Nearly £700 million worth of uninsured cars have been rescued from the crusher over the past decade, new figures have revealed.

It’s reported by the HPI Crushwatch programme, which helps to avoid the scrapping of confiscated cars with outstanding finance and returns them to the finance companies which legally own them.

Introduced in 2009, it gives police forces a database which they can check any vehicle which they have seized against. It means that forces are able to return cars to their rightful owners rather than having them crushed.

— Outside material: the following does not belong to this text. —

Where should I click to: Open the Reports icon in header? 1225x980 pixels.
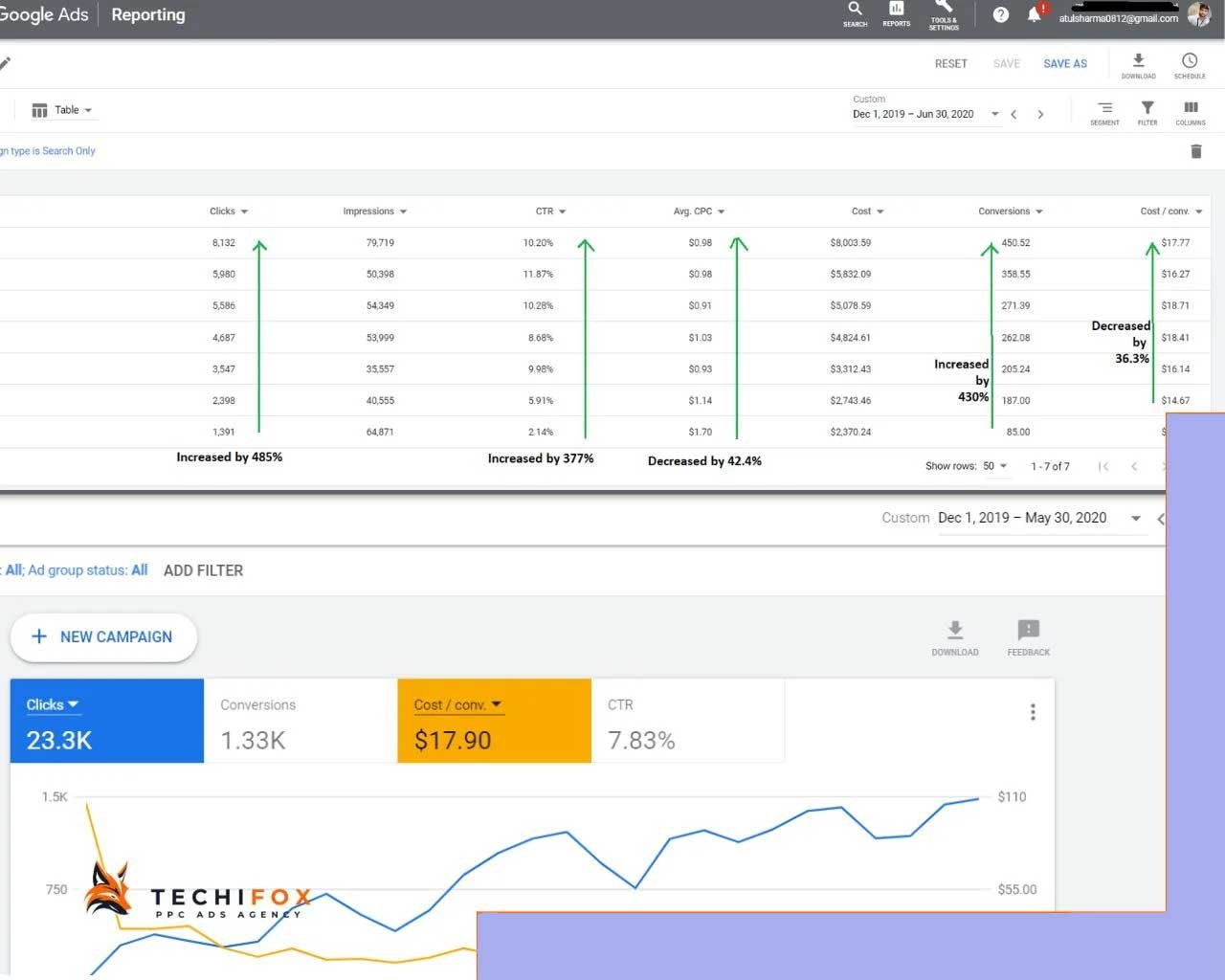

Barry Shorto, head of industry relations at HPI, said: “It’s staggering to think that in the time that Crushwatch has been operational over £670m worth of vehicles have potentially been saved. The success of the initiative illustrates the need to crack down on driving without insurance, drivers who are causing a risk to other road users and pedestrians.

The average value of each vehicle saved in the scheme has almost doubled from £5,589 in 2009 to £9,317 in 2019. So far this year 7,036 cars have been saved from the scrapheap, with a collective value of £65,556,520.

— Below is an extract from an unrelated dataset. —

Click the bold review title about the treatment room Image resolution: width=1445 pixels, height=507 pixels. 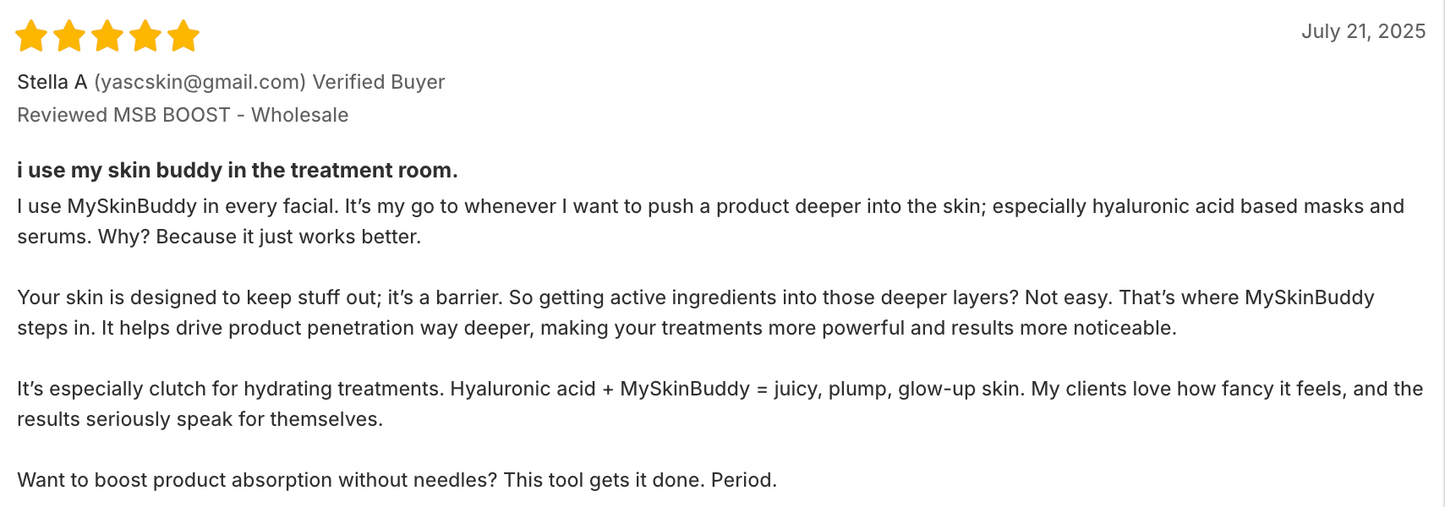click(237, 170)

And it appears that high-end cars are being saved too. Figures for 2018 show that four Lamborghini Aventadors – valued between £162,000 and £302,000 – were recovered, along with one Lamborghini Huracan worth £173,000. In addition, a Ferrari 458, two Rolls Royce Dawns and a Mercedes-AMG GT worth £248,000, £212,000, £178,000 and £153,000 respectively were saved.

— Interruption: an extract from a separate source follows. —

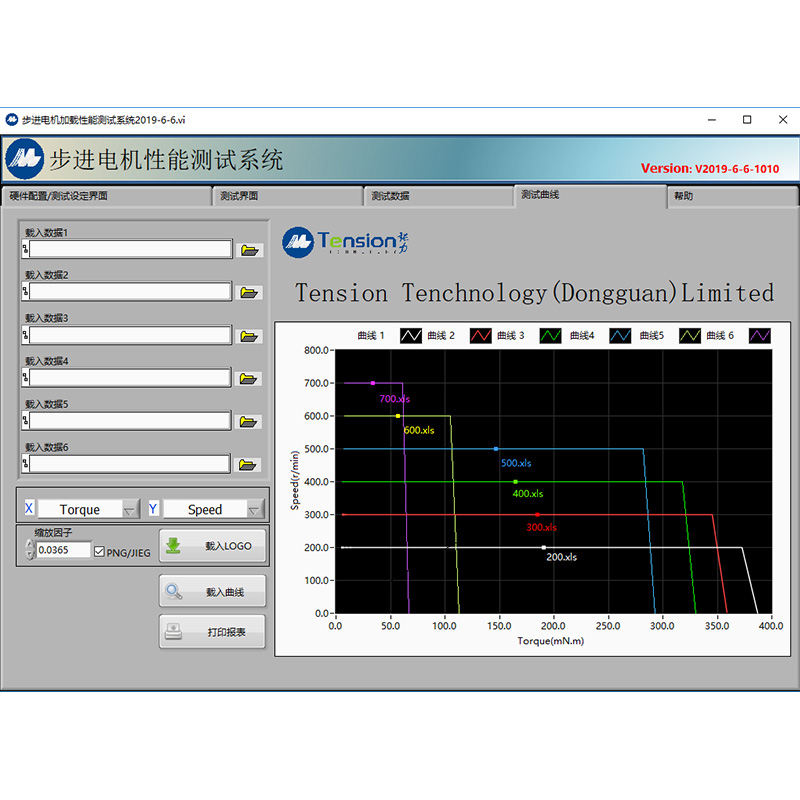Browse folder for 載入数据1 file
The width and height of the screenshot is (800, 800).
pyautogui.click(x=250, y=250)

Barry Shorto, head of industry relations at HPI, said: “It’s staggering to think that in the time that Crushwatch has been operational over £670m worth of vehicles have potentially been saved. The success of the initiative illustrates the need to crack down on driving without insurance, drivers who are causing a risk to other road users and pedestrians.

“Sadly our data reveals that drivers of supercars and premium vehicles are not exempt from this practice. Preventing this from happening is not just a safety issue but also about enabling finance companies across the UK to reclaim their vehicles which otherwise may have ended up at auction or on the scrap heap.”

The total figure recorded in 2018 of £122m was up on the previous year’s figure of £94, representing an all-time high for the programme. However, given that £65m worth of cars have been recovered so far in 2019, this record figure could be eclipsed this year.